__Data extract__
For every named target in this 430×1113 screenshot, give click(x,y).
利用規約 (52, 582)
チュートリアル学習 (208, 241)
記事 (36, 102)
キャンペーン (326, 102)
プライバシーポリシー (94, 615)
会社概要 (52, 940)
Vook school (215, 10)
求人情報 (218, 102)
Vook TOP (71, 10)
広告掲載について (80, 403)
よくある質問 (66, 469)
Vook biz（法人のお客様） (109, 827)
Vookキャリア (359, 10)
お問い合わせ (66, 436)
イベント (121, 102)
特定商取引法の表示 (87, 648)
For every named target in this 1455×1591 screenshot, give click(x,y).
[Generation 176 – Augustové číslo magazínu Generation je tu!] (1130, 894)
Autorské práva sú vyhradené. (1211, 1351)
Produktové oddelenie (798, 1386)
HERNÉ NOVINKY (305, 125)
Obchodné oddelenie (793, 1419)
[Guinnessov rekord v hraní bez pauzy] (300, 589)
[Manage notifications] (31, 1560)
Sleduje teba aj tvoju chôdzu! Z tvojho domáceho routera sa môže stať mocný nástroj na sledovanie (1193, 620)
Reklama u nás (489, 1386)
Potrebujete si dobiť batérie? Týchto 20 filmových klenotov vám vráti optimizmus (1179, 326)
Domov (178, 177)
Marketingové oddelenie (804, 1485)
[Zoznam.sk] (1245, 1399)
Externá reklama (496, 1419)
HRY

---

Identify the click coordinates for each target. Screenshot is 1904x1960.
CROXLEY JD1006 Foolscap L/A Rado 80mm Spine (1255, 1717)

__Task objective__
For the string "this", go through the entries above and copy each line where it occurs.

__Answer below__
For every named target in this 430×1113 screenshot, give click(x,y).
For every named target in this 1455×1591 screenshot, give click(x,y).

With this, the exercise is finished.